Par deux arrêts rendus le 24 janvier dernier, la Cour de cassation confirme la rigueur avec laquelle elle entend appliquer les textes du code de la consommation relatifs au formalisme informatif destiné à protéger l’acheteur ayant conclu un contrat hors établissement. Elle innove également en faisant une première application de sa nouvelle jurisprudence ajoutant des conditions à la confirmation tacite, par le consommateur, d’une vente nulle.
Civ. 1re, 24 janv. 2024, n° 21-20.693 et 21-20.691
Le 20 décembre 2023, la première chambre civile procédait à une application rigoureuse du formalisme informatif requis par le code de la consommation concernant les caractéristiques essentielles de la prestation promise dans un contrat conclu hors établissement (Civ. 1re, 20 déc. 2023, n° 22-14.020). Comme souvent, les faits trouvaient leur origine, ainsi dans les deux espèces rapportées, dans une convention de fourniture et de pose de panneaux photovoltaïques entre un professionnel et un consommateur. Se plaignant de certaines irrégularités du bon de commande, les consommateurs reprochaient à ce document plusieurs insuffisances relatives aux caractéristiques des produits acquis, à savoir les caractéristiques du kit photovoltaïque et la puissance de l’onduleur. Ces deux éléments étant, dans une installation photovoltaïque, d’une importance déterminante pour le bon fonctionnement de l’ensemble, ils comptent, naturellement, parmi les « caractéristiques essentielles » du bien à porter au contrat. C’est donc sans surprise que les consommateurs avaient obtenu l’annulation du bon de commande, sur ce point lacunaire, et du prêt affecté à cette fin. La Cour avait en outre précisé qu’une annexe au bon de commande prévoyant toutes les caractéristiques du bien vendu ne peut suppléer, malgré sa valeur contractuelle, le défaut d’information observé dans le bon de commande sur les caractéristiques essentielles du produit. L’article L. 121-17 imposait déjà (v. désormais le nouv. art. L. 221-5 depuis l’ord. n° 2016-301 du 14 mars 2016) que le contrat mentionne de manière claire et compréhensible « les caractéristiques essentielles du bien ou du service, compte tenu du support de communication utilisé et du bien ou service concerné », et le support durable visé par le Code de la consommation ( anc. art. L. 121-18-1 ; art. L. 221-9 nouv.) a toujours été exclusif en ce que l’ensemble des informations requises ne peuvent figurer que dans le contrat.

__Listing fourni__:

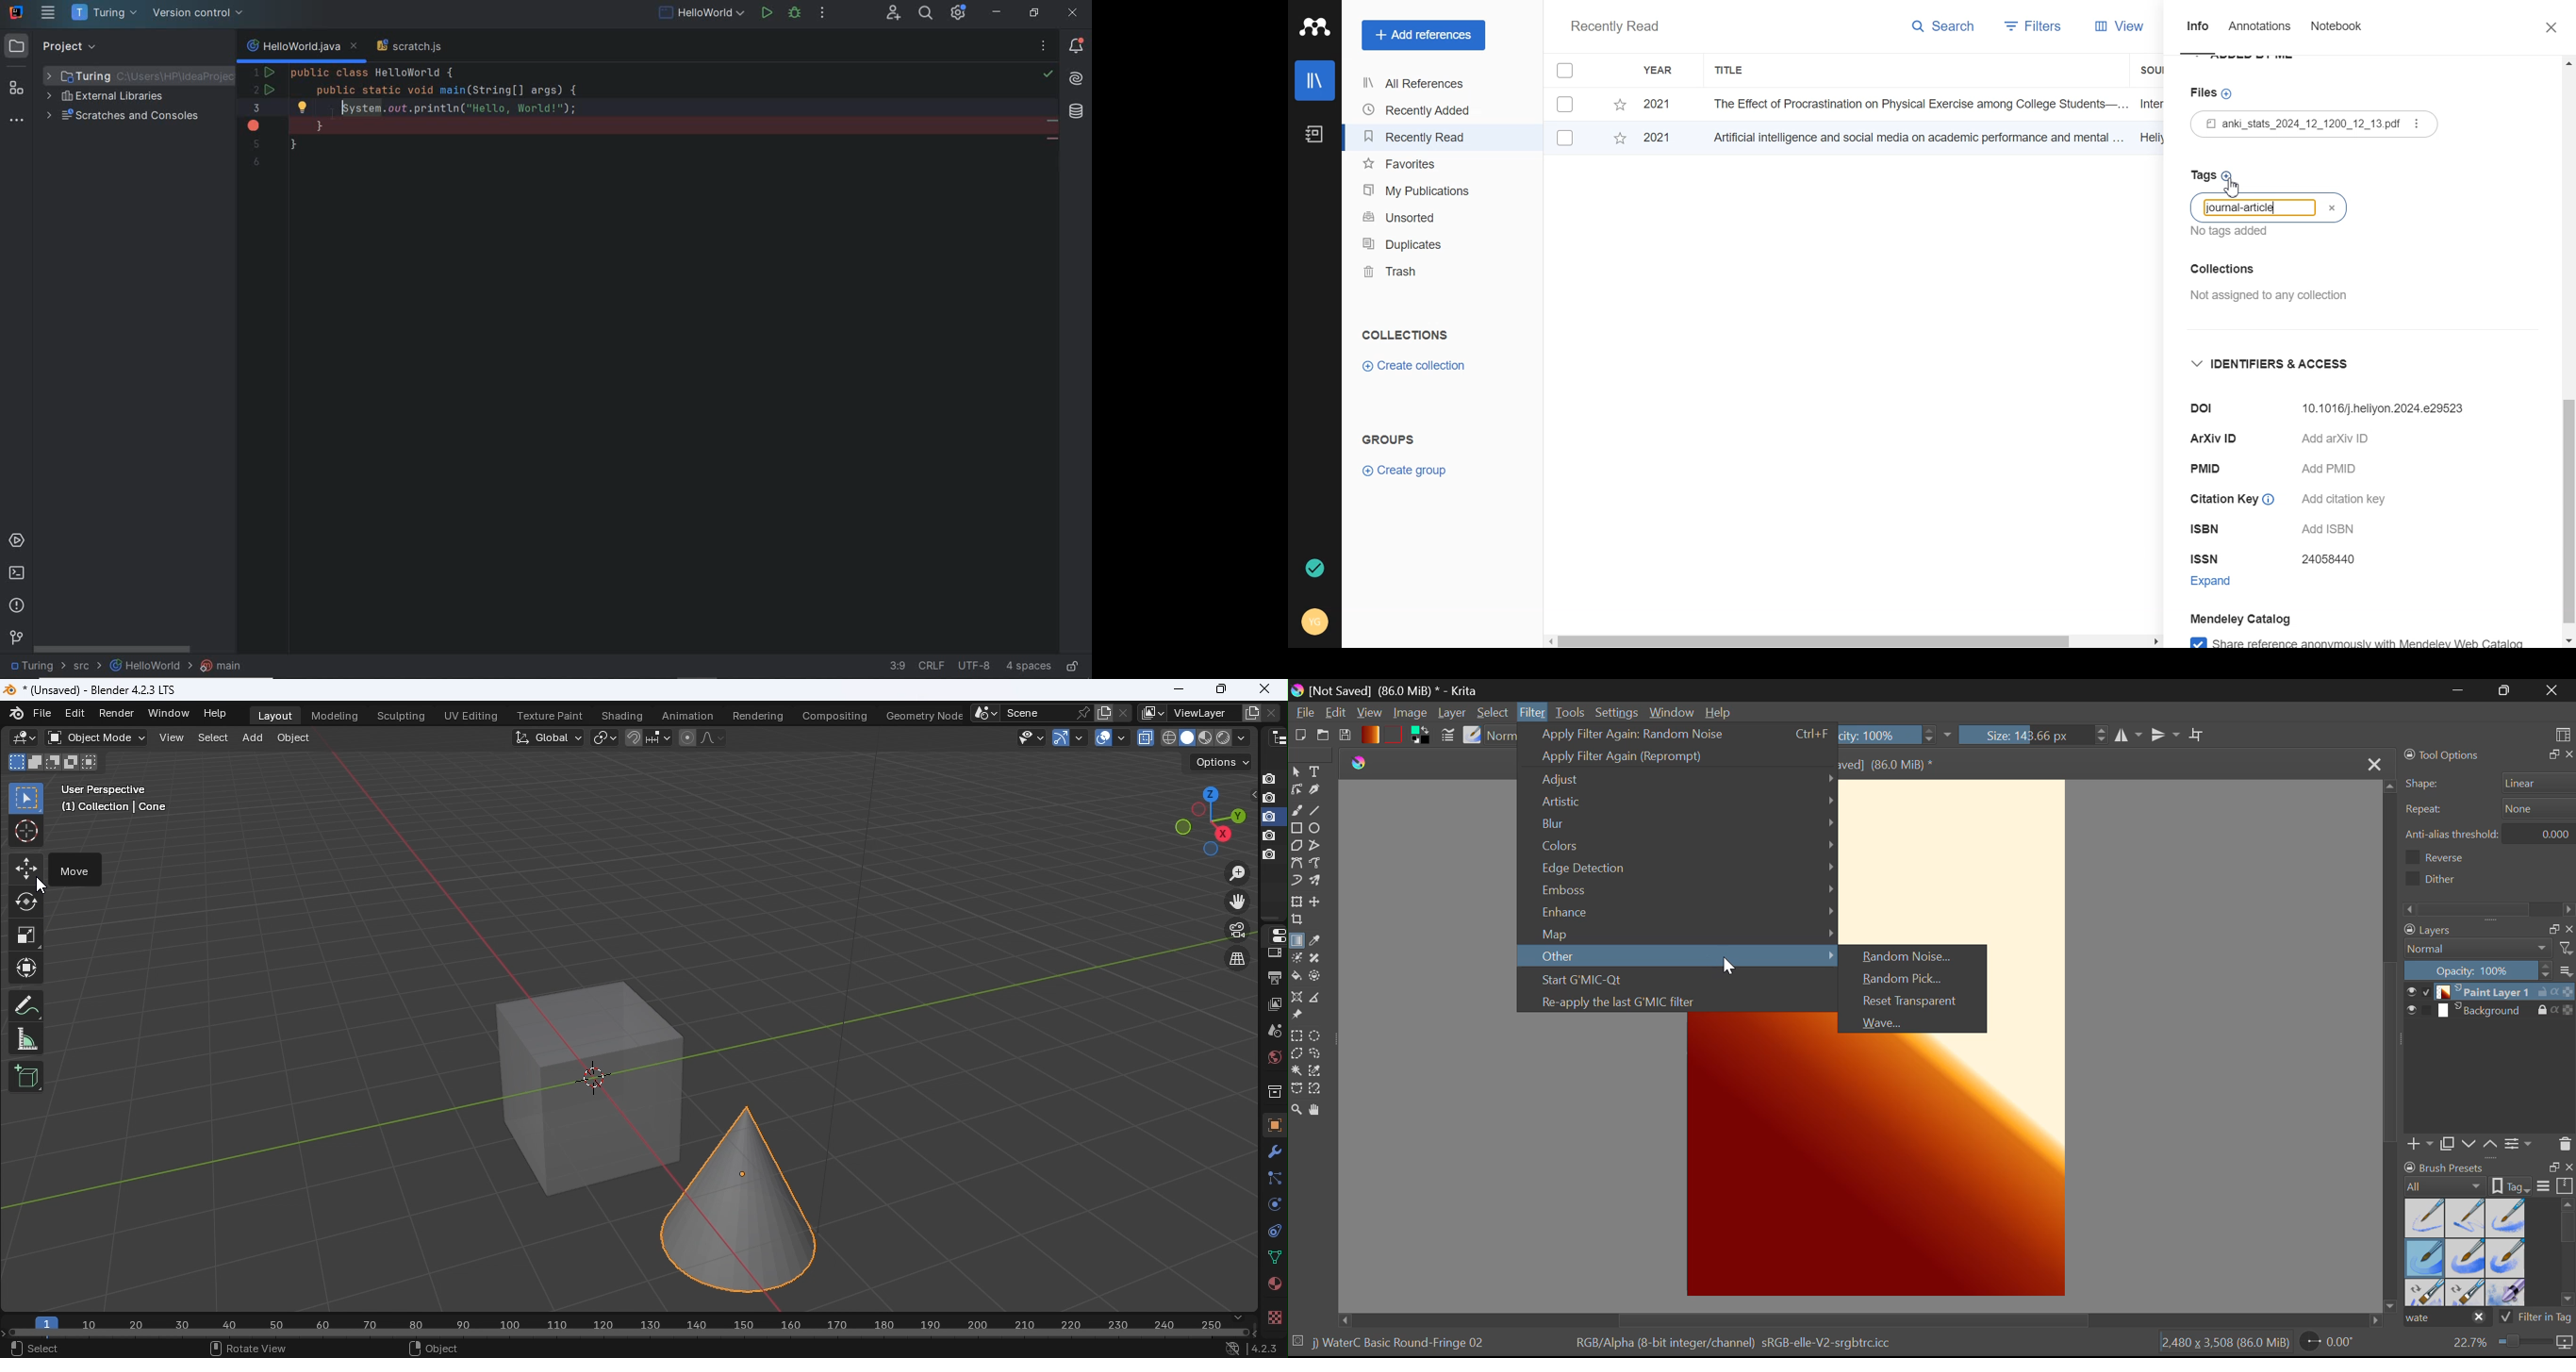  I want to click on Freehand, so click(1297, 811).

...

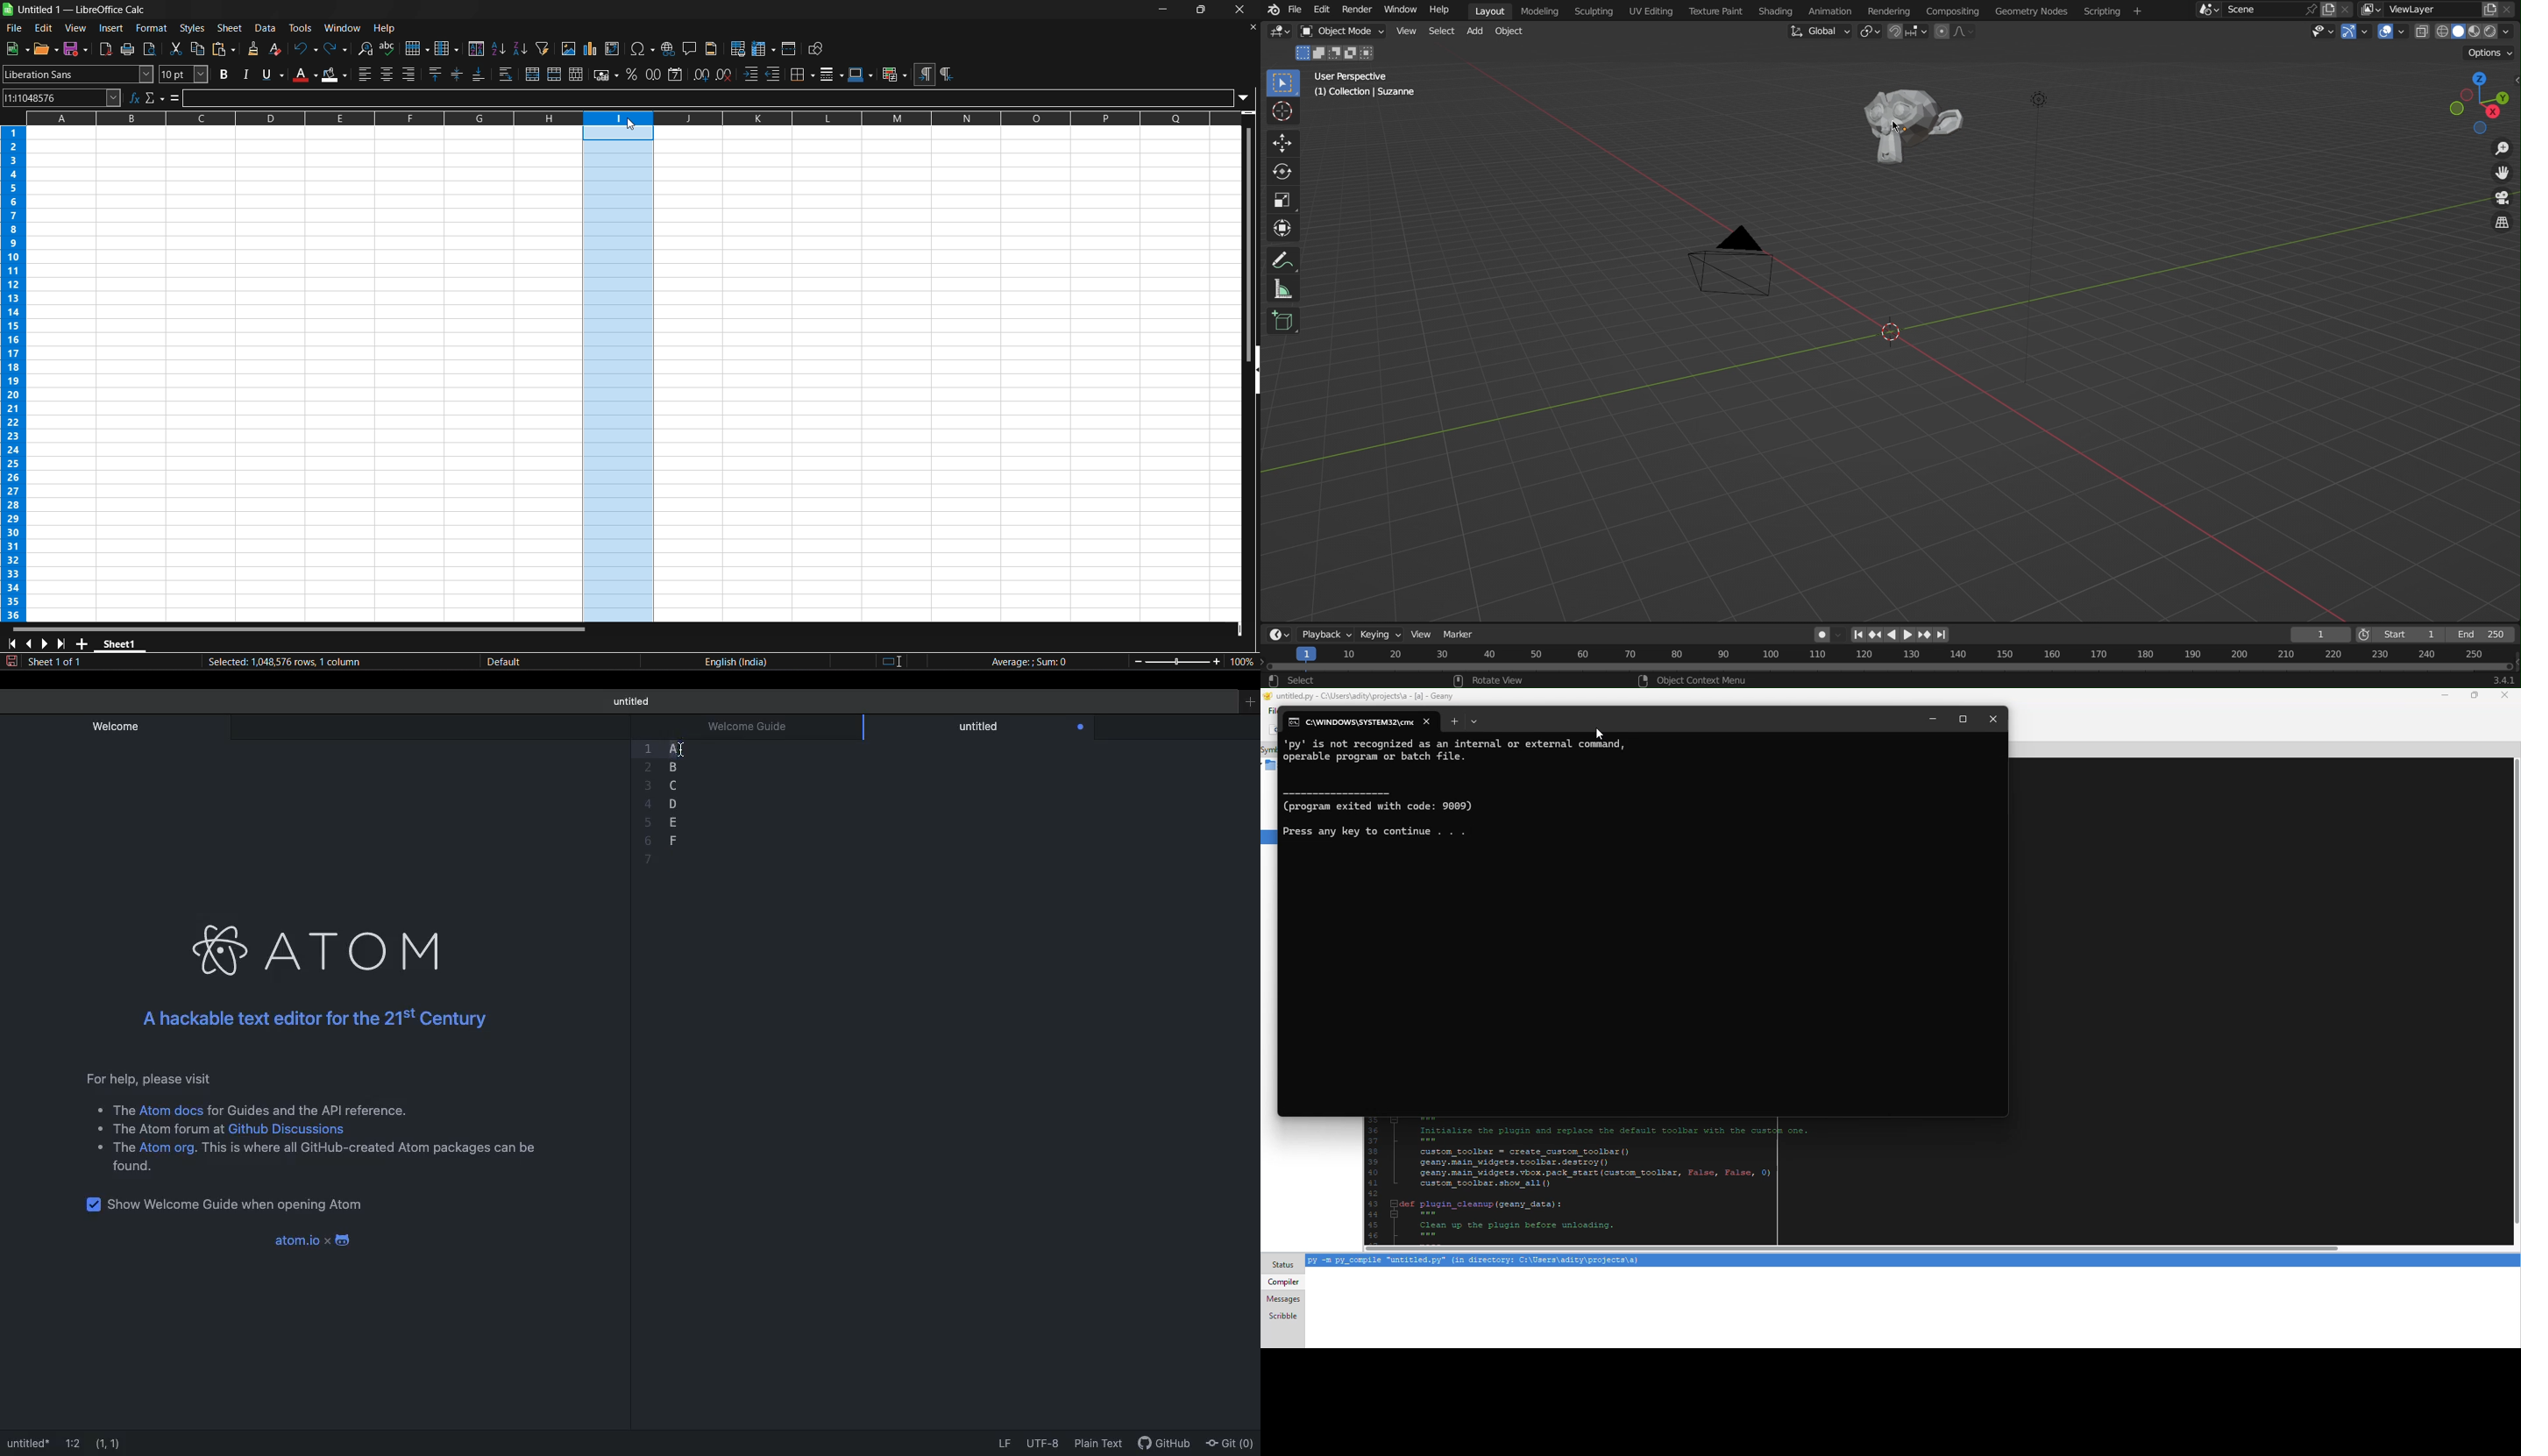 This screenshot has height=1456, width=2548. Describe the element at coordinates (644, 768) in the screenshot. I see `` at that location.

==

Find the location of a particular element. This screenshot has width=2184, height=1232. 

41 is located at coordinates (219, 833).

__Actions à mener__:
a. Citez l'extrait sur les arrêts de la Cour de cassation de « Par deux arrêts » à « d’une vente nulle. ».
b. Dans l'extrait sur les arrêts de la Cour de cassation, sur quelles caractéristiques des produits les consommateurs jugeaient-ils le bon de commande insuffisant ?
c. Poursuivez l'extrait sur les arrêts de la Cour de cassation à la suite de sa dernière phrase.
Le listing provient d'une autre source que l'extrait.

__Les réponses__:
a.
Par deux arrêts rendus le 24 janvier dernier, la Cour de cassation confirme la rigueur avec laquelle elle entend appliquer les textes du code de la consommation relatifs au formalisme informatif destiné à protéger l’acheteur ayant conclu un contrat hors établissement. Elle innove également en faisant une première application de sa nouvelle jurisprudence ajoutant des conditions à la confirmation tacite, par le consommateur, d’une vente nulle.

b. Les caractéristiques du kit photovoltaïque et la puissance de l'onduleur.

c.
Depuis toujours requise par les textes du Code de la consommation, cette exclusivité du bon de commande est réaffirmée, par le premier arrêt rapporté, à propos de la date d’exécution de la prestation : « Ayant retenu que la mention d'un délai maximum (de livraison) dans les conditions générales, au demeurant illisible sur l'exemplaire remis au consommateur, ne permettait pas de suppléer l'absence d'indication, sur le bon de commande, de la date d'exécution des différentes prestations, la cour d'appel, (…), en a exactement déduit que le contrat ne satisfaisait pas aux exigences formelles prévues à peine de nullité par le Code de la consommation » (21-20.693). Autrement dit, l’argument tiré de la régularité informative de documents contractuels annexes au contrat principal, s’il eût été recevable sur le terrain du droit des obligations, ne l’est pas sur celui du droit de la consommation, dont les exigences formelles doivent être strictement respectées. Est alors impérative la remise par le professionnel au consommateur d’un exemplaire du contrat conclu hors établissement comprenant, à peine de nullité, toutes les informations légalement requises, dont la date ou le délai de livraison.
Par le second arrêt rapporté, la première chambre civile renforce également la rigueur exprimée dans son arrêt du 20 décembre dernier, dont elle étend le domaine d’application (21-20.691). Au nombre des insuffisances informatives reprochées à leur vendeur, le couple de consommateurs dénonçait une erreur sur la marque de l’onduleur. Ce n’était donc plus, comme dans l’arrêt précité, les caractéristiques techniques du bien, en termes de performance, qui étaient en cause pour déterminer si celles-ci figuraient parmi les caractéristiques « essentielles » du bien à propos desquelles une complète information est exigée. Il s’agissait tout autrement de savoir si la marque d’un produit de consommation peut également revêtir ce qualificatif. Le cas échéant, elle devrait également intégrer le champ d’application des dispositions des articles L. 111-1, L. 121-17 et L. 121-18-1 du Code de la consommation. L’occasion pour la Cour d’affirmer sans réserve que la marque est une caractéristique essentielle du bien de consommation. Le contrôle normatif est ici assez restreint bien que la cour d’appel ait, par ce seul motif, décidé d’annuler le contrat et le crédit affecté à son financement. Il est vrai que la marque est un indice de la qualité de l’installation. Ce qu’elle augure de son bon fonctionnement justifie donc qu’elle rentre dans le champ d’application des règles informatives applicables aux « caractéristiques essentielles ». En l’espèce, faute d’indication de la marque exacte du bien vendu, la sanction de l’annulation trouve à s’appliquer.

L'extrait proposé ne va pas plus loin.